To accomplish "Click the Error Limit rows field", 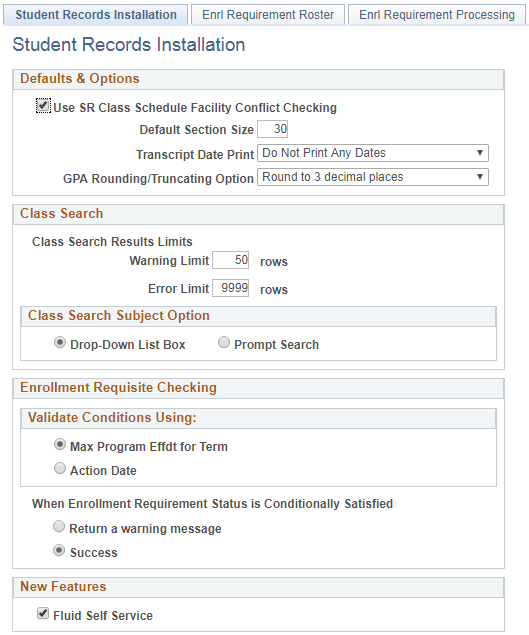I will [x=230, y=288].
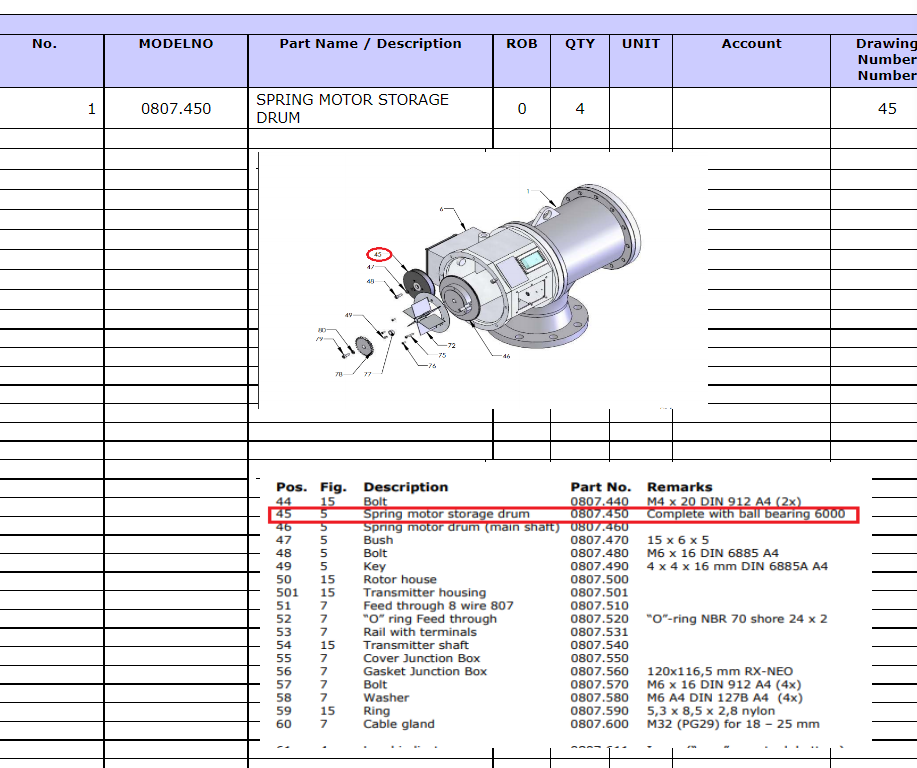
Task: Click the exploded motor diagram image
Action: click(482, 280)
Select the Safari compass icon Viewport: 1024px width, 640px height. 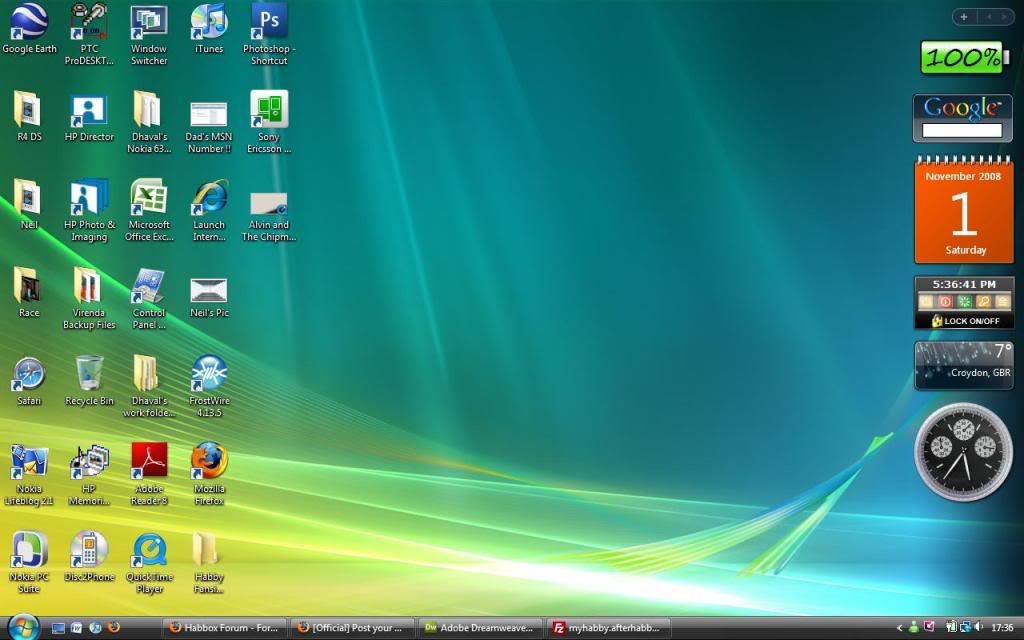tap(29, 374)
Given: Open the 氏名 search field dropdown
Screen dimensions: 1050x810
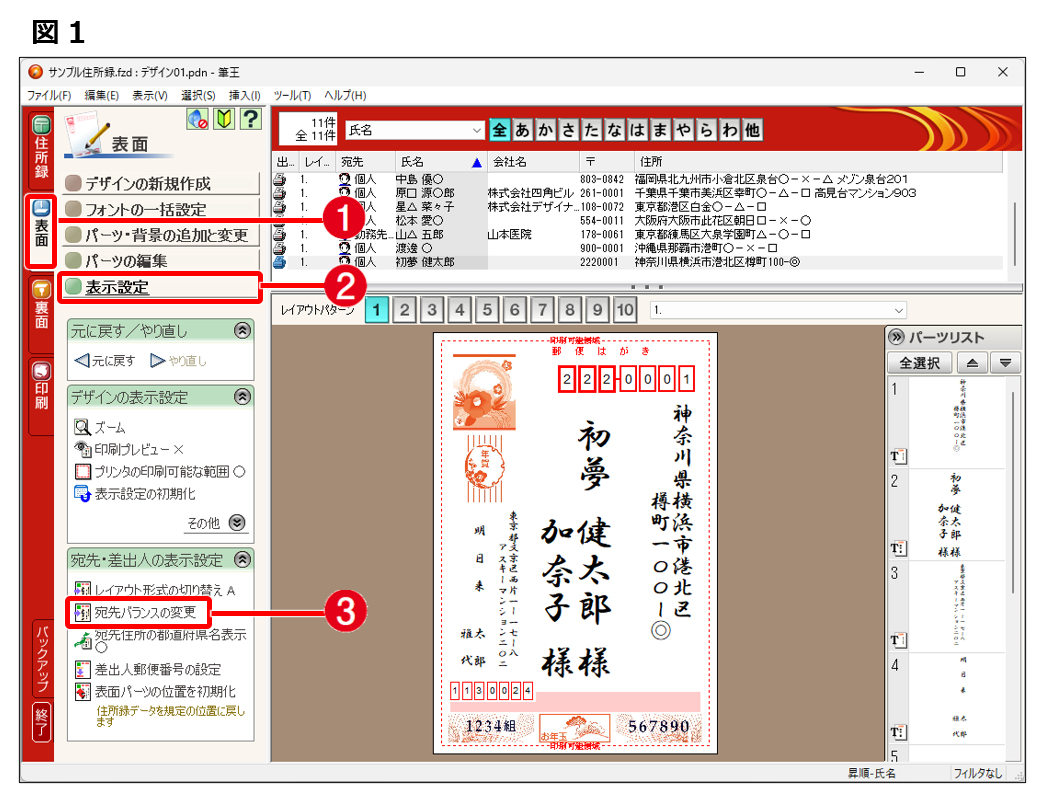Looking at the screenshot, I should point(476,130).
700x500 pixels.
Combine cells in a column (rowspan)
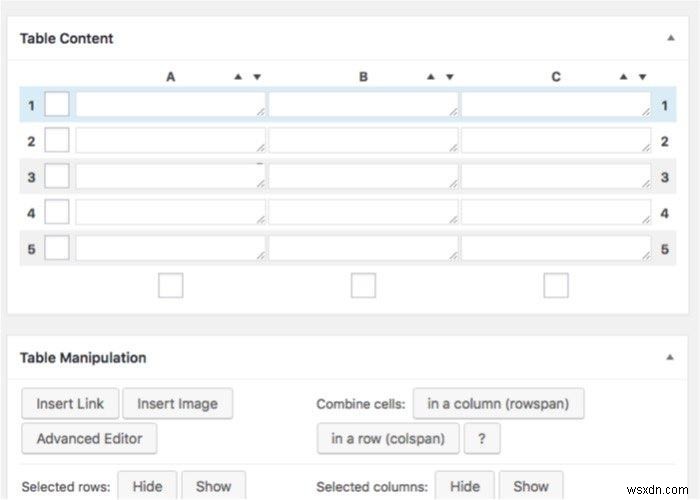tap(498, 404)
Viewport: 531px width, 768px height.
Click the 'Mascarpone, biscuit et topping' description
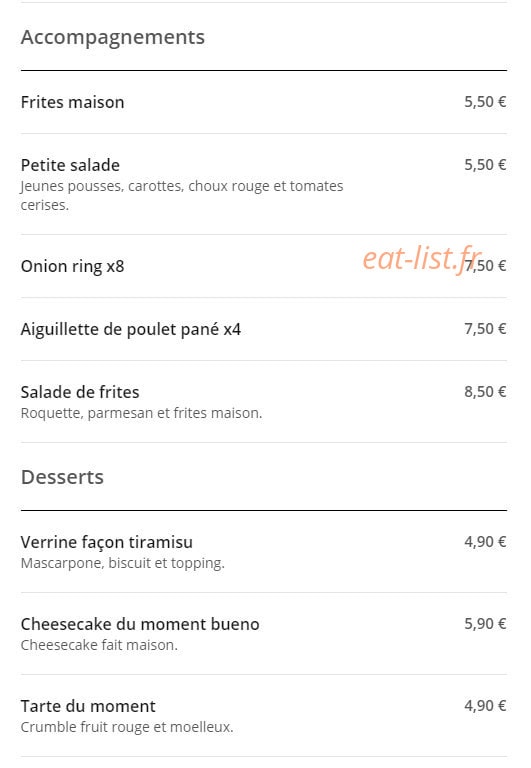click(122, 563)
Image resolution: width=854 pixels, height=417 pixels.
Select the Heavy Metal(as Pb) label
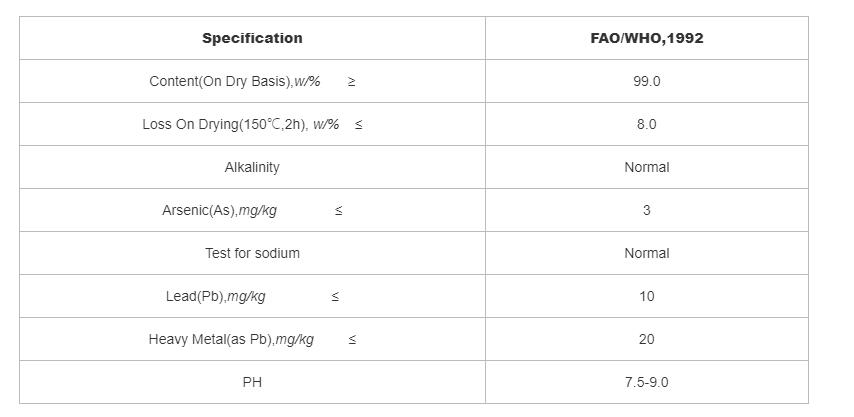[231, 339]
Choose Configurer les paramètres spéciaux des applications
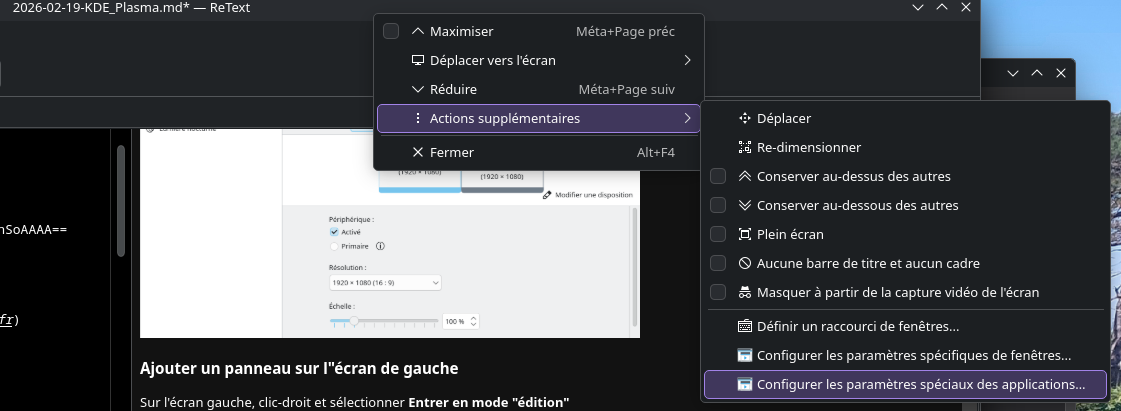 [920, 384]
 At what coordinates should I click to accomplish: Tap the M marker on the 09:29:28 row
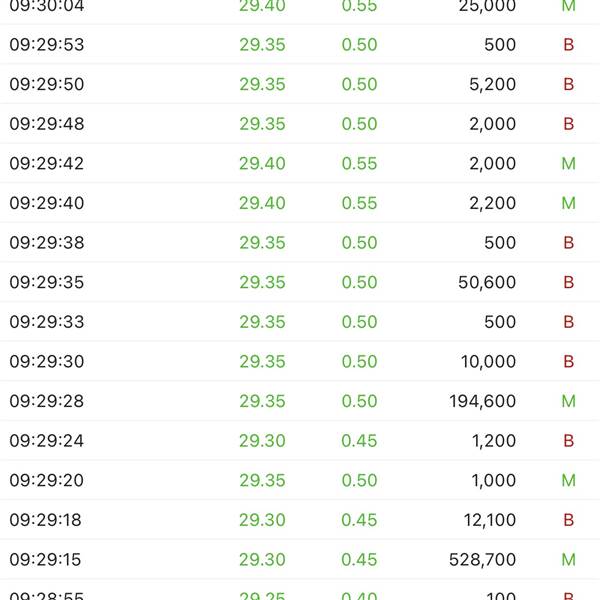coord(568,401)

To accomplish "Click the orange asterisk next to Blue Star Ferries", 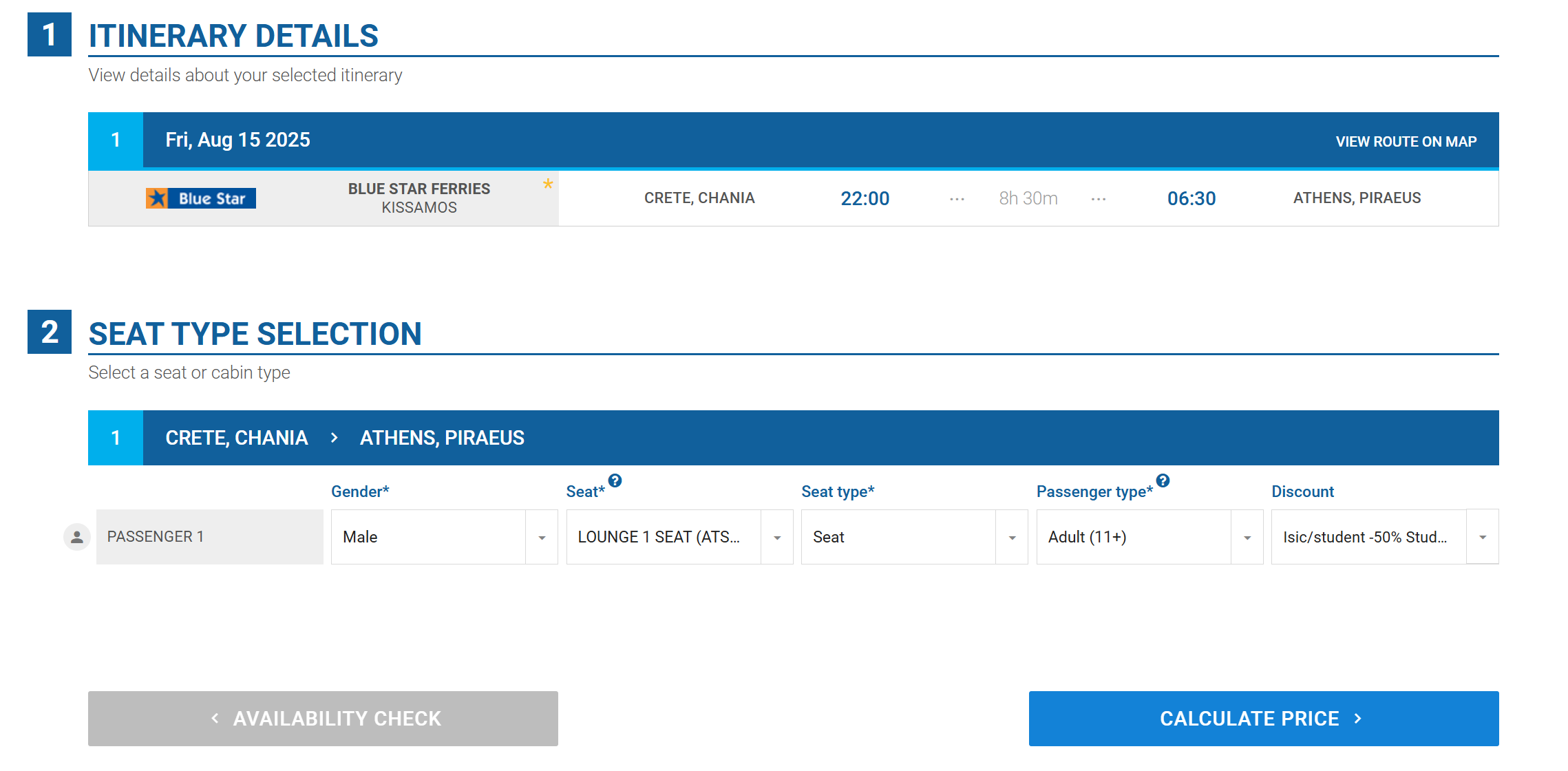I will coord(548,184).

Task description:
Throughout the data above, copy all lines where the word "pixels" is found.

Answer for this exercise:
700x500 pixels.
Image resolution: width=854 pixels, height=417 pixels.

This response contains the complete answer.